Los motivos de esta mejoría se podrían buscar en cierto abandono de la poderosa estética burtoniana, ese genial chorro de fantasía que creaba unos personajes ideales, pero que se había vuelto un lastre invasor, un abuso de imaginería, borrachera de barroquismo, que ahogaba la trama y despojaba de sentido los guiones que había que desarrollar. El sello Burton como aval y como losa. Bienvenido este soplo de aire fresco, sin merma de otra de las grandes virtudes del director, la creación de ambientes, y no sólo sórdidos, sino también cotidianos, como la casa donde se desarrolla "Bettlejuice" o aquel barrio de clase media en el que fue a aterrizar "Eduardo Manostijeras". La atmósfera beatnik de San Francisco a principios de la década de los 60, será la retratada de manera eficaz en "Big Eyes".
Si no recrearse en su estética (los obsesivos ojos grandes ya dan cuenta de ella) ha permitido ventilar el celuloide, no menos importante será la elección de la pareja protagonista, Amy Adams y Christoph Waltz, formidables ambos en su papel del matrimonio Keane. Un clavo saca a otro clavo, y parecía que no había forma de echar de los fotogramas de Burton a Johnny Deep y Helena Bonham Carter. No pretendo ser hipócrita: del actor Johnny Deep he visto películas estupendas, muchas de ellas de la mano de Tim Burton, o aquella interpretación de John Dillinger para "Enemigos públicos" de Michael Mann, pero últimamente se ha convertido en la caricatura de un actor, un delirio gestual hacia ninguna parte. Adams y Waltz dando el punto justo a sus interpretaciones, ella como una pintora entregada a su trabajo, entre el talento callado y la tristeza que destila en sus cuadros, y él como un vendedor locuaz y caradura, perfecto tendero para engatusar a un esquimal y venderle hielo.

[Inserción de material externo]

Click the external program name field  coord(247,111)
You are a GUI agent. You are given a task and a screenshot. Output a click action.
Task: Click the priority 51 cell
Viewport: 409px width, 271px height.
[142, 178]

La trama de "Big Eyes", basada en hechos reales, tiene referencia cinéfila de primer orden en "Perversidad" de Fritz Lang. En ella Edward G. Robinson interpreta a un pintor aficionado que tiene la buena costumbre de no firmar sus cuadros. El pobre hombre se cuela por Joan Bennet y el novio de ésta, un villano de libro interpretado por Dan Duryea, le pone firma falsa a los cuadros (la firma de ella) y los vende. Aquel ménage à trois de Fritz Lang, joya del cine negro, tiene su reflejo colorido en "Big Eyes", sólo que en ésta es ella la que pinta y él el que firma. La película permite arrojar una mirada profunda al mundo del arte: la idea original, la copia, el talento, el mercado: tan importante es el artista como el marchante, alguien que ponga tu obra en el mapa. Y más allá de caballetes y pinceles, la cinta recoge el espíritu reivindicativo de la época mostrada y se vuelca hacia el lado de la lucha feminista, de la igualdad de derechos y el movimiento de liberación de la mujer. Adiós al corsé.
Pósters para dormitorios de adolescentes, de niños, monerías de esas de las que compran los padres sin preguntar a sus hijos. Arte pop que genera iconos que se propagan de manera viral, a una velocidad y con un alcance que superan toda lógica. Todo el mundo quería uno, dice la película, y seguro que era verdad. Recuerdo las mujeres morenas que pintaba Julio Romero de Torres: no había hogar en los años del franquismo que no tuviera colgada una de esa láminas (de Romero de Torres o de otro pintor de gusto similar) en alguna pared destacada. Papel pintado lleno de flores y cuadros de payasos tristes: al baúl de los recuerdos habría que ponerle candados dobles. Y tirar las llaves.